Para Lucas, a iniciativa ajudará a concluir os estudos, interrompidos na 1ª série do Ensino Médio, no colégio da própria penitenciária. Passo importante para a nova vida que planeja ter quando sair do sistema prisional. 

“Eu não tenho nenhum documento porque a minha mãe não me registrou antes de ir embora para a cidade natal dela. Fui criado pela minha avó e consegui estudar através do Conselho Tutelar, mas não conseguiram me registrar. Com a identidade vou iniciar uma nova vida e depois que sair do presídio vou poder arrumar um emprego”, explica.  

Coordenadora da Justiça Itinerante para a erradicação do sub-registro de nascimento, a juíza Cláudia Motta destaca que a ação tira a invisibilidade dos detentos.  

“É inadmissível que um custodiado não tenha seu registro civil e seus documentos. Muitos deles só têm o RG criminal. Através desses documentos, cujo processo de obtenção foi iniciado aqui e com a determinação do Conselho Nacional de Justiça (CNJ), oferecemos a possibilidade de os internos reiniciarem suas vidas com a chance de conseguir um emprego e mudarem de rumo”, disse a magistrada.  

Imagem feita de um atendimento dentro do ônibus. Juíza Cláudia Motta de frente, usando o laptop e de costa um apenado                                                                                                Juíza Cláudia Motta realiza atendimento dentro do ônibus do projeto 

 

A juíza considera fundamental a iniciativa do Projeto Justiça Itinerante nos presídios e Casas de Custódia fluminenses, uma ação resultante de resolução do CNJ, de 2021, com a criação de calendário sistemático para identificação carcerária. A programação inclui a presença do ônibus da Justiça Itinerante pelo menos uma vez por mês nos locais designados para prestação de assistência judiciária com o objetivo de emitir documentos, realizar buscas de certidões e promover a erradicação do sub-registro de nascimento. 

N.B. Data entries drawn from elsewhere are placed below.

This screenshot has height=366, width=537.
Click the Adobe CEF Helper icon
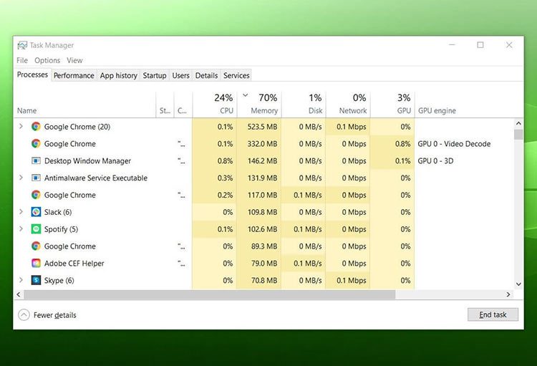(36, 264)
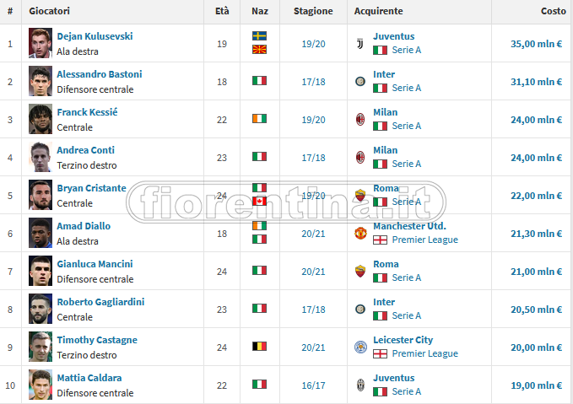Open Alessandro Bastoni's player link
Viewport: 573px width, 404px height.
click(x=99, y=74)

“Aqui iniciamos o processo para dar essa certidão, o chamado registro tardio. A partir do momento que cumprimos o calendário se torna mais rápido o trabalho de busca das certidões dos presos que estão sem documentação civil. E também para o caso dos que possuem certidão e querem tirar segunda via de identificação através de entrevista minuciosa”, destaca. 

Casamentos  

Dois detentos aproveitaram a oportunidade para realizar a conversão de união estável em casamento após saberem da possibilidade. Um deles foi o Gleidson Cardoso de Freitas, de 24 anos, que pediu a mão de Ariele Abigail de Jesus, mãe de uma de suas filhas, durante a visita periódica. 

“Ela disse sim durante a visita. Estamos na expectativa para comemorarmos em família quando eu sair daqui com a certidão de casamento”, explicou o interno. 

Uma parceria entre o TJRJ e o Governo do Estado garante, desde junho de 2021, a identificação civil da população carcerária. O projeto Justiça Itinerante do Sistema Penitenciário conta ainda com o apoio do Ministério Público, da Defensoria Pública e do  Detran.   

Além do Presídio Jonas Lopes de Carvalho, o projeto já esteve na Cadeia Pública Paulo Roberto Rocha e nos institutos penais Plácido de Sá Carvalho, Benjamim de Moraes Filho, Vicente Piragibe, Cadeia Pública Jorge Santana, Penitenciária Talavera Bruce, entre outros. A próxima unidade a ser visitada pelo projeto é o Presídio Patrícia Acioli, em São Gonçalo, no mês de novembro.